→ **INFORMATION**:
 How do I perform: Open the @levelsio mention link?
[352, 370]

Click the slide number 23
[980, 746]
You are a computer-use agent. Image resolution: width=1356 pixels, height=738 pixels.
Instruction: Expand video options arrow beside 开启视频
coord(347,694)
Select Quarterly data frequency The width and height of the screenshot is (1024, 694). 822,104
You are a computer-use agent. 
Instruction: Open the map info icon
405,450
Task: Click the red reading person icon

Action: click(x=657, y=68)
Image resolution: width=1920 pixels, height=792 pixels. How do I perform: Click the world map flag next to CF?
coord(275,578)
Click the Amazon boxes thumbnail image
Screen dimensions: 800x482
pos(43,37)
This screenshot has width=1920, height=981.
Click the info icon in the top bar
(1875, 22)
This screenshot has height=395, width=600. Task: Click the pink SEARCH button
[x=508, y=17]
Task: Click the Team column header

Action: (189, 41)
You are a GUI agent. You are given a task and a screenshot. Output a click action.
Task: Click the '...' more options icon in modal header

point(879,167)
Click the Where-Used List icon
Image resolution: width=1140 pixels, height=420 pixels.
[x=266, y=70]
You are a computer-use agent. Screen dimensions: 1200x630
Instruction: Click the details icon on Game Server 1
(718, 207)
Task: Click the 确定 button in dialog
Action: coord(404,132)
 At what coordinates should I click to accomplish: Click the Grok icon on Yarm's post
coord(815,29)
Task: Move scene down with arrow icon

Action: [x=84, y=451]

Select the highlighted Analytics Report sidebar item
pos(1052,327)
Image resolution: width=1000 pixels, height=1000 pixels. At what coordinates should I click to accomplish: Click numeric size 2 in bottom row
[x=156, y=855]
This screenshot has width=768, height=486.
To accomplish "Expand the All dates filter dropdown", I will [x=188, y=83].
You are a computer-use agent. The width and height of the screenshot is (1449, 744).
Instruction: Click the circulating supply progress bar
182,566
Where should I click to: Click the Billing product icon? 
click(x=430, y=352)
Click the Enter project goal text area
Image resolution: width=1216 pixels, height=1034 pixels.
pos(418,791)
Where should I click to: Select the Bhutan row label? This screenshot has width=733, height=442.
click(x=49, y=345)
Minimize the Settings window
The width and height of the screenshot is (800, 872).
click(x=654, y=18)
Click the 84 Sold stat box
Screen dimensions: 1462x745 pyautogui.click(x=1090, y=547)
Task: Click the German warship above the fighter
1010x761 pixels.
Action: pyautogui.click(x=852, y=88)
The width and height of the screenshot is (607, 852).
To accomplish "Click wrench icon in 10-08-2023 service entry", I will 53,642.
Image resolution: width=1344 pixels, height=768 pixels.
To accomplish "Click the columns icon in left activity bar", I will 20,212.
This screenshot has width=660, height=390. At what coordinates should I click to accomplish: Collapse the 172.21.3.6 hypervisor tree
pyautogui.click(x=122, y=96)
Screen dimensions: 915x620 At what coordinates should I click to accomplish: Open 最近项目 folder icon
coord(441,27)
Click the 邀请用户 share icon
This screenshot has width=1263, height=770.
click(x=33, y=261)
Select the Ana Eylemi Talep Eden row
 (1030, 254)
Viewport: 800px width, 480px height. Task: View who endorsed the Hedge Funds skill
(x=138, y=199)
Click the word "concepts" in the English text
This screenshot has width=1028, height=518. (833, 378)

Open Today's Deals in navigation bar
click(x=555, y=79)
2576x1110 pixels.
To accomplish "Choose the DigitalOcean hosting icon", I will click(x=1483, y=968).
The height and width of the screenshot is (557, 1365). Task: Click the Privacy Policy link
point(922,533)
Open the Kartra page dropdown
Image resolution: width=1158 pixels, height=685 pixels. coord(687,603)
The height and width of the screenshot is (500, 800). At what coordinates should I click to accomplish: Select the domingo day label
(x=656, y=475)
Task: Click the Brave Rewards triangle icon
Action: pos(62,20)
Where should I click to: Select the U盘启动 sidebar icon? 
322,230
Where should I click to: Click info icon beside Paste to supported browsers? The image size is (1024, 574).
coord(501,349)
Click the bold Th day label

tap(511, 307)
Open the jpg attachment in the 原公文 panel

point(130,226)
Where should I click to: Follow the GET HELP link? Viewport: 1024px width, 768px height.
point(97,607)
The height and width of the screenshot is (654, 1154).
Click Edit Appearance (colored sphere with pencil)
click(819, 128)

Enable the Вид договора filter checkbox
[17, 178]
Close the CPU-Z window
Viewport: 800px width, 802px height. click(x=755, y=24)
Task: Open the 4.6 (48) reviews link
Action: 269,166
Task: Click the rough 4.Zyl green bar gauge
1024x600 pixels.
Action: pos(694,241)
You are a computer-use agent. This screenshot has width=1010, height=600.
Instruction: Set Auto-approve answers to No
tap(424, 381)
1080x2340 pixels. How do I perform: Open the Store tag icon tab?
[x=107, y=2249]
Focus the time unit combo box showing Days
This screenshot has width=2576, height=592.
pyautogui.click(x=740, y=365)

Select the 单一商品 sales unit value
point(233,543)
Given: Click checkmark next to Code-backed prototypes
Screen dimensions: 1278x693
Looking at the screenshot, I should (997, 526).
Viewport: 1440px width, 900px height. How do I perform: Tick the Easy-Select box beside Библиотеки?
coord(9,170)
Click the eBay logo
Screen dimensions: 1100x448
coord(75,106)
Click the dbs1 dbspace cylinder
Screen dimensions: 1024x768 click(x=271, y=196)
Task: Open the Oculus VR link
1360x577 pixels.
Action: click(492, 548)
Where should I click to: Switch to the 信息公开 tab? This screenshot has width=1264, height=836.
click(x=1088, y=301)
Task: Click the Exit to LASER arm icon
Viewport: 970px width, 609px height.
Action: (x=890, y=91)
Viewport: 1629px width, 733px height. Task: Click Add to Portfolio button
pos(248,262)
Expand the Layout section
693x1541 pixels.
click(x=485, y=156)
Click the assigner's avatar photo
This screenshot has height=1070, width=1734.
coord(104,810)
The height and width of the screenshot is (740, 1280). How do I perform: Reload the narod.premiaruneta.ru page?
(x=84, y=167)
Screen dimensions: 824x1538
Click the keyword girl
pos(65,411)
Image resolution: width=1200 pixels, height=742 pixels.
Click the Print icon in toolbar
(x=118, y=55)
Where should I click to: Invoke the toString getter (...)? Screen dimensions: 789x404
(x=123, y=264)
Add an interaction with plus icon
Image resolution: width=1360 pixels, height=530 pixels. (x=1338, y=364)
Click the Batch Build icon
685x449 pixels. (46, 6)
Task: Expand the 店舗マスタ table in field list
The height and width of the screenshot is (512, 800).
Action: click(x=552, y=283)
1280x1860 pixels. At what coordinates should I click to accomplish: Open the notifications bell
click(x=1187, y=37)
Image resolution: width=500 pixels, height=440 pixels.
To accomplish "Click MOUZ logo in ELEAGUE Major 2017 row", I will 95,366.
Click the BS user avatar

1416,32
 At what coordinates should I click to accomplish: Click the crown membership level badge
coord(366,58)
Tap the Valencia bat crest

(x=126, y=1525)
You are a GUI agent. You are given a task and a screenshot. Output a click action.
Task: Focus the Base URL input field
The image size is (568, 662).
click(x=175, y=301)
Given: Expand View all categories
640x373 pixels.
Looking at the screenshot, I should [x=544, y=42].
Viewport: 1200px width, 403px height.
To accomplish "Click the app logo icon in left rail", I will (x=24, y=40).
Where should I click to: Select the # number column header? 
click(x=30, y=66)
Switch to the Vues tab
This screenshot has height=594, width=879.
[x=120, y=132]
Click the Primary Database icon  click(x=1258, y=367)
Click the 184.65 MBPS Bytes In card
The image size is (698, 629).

→ **AIM OF THE TASK**: The line that contains "Screen dimensions: 824x1538", the final line of the listing, and every line between them are to be retyped exactly; nothing else.

→ **RESULT FOR THIS EXERCISE**:
Screen dimensions: 824x1538
Click the keyword girl
pos(65,411)
Image resolution: width=1200 pixels, height=742 pixels.
Click the Print icon in toolbar
(x=118, y=55)
Where should I click to: Invoke the toString getter (...)? Screen dimensions: 789x404
(x=123, y=264)
Add an interaction with plus icon
Image resolution: width=1360 pixels, height=530 pixels. (x=1338, y=364)
Click the Batch Build icon
685x449 pixels. (46, 6)
Task: Expand the 店舗マスタ table in field list
The height and width of the screenshot is (512, 800).
Action: click(x=552, y=283)
1280x1860 pixels. At what coordinates should I click to accomplish: Open the notifications bell
click(x=1187, y=37)
Image resolution: width=500 pixels, height=440 pixels.
To accomplish "Click MOUZ logo in ELEAGUE Major 2017 row", I will 95,366.
Click the BS user avatar

1416,32
 At what coordinates should I click to accomplish: Click the crown membership level badge
coord(366,58)
Tap the Valencia bat crest

(x=126, y=1525)
You are a GUI agent. You are given a task and a screenshot. Output a click action.
Task: Focus the Base URL input field
The image size is (568, 662).
click(x=175, y=301)
Given: Expand View all categories
640x373 pixels.
Looking at the screenshot, I should [x=544, y=42].
Viewport: 1200px width, 403px height.
To accomplish "Click the app logo icon in left rail", I will (x=24, y=40).
Where should I click to: Select the # number column header? 
click(x=30, y=66)
Switch to the Vues tab
This screenshot has height=594, width=879.
[x=120, y=132]
Click the Primary Database icon  click(x=1258, y=367)
Click the 184.65 MBPS Bytes In card
The image size is (698, 629).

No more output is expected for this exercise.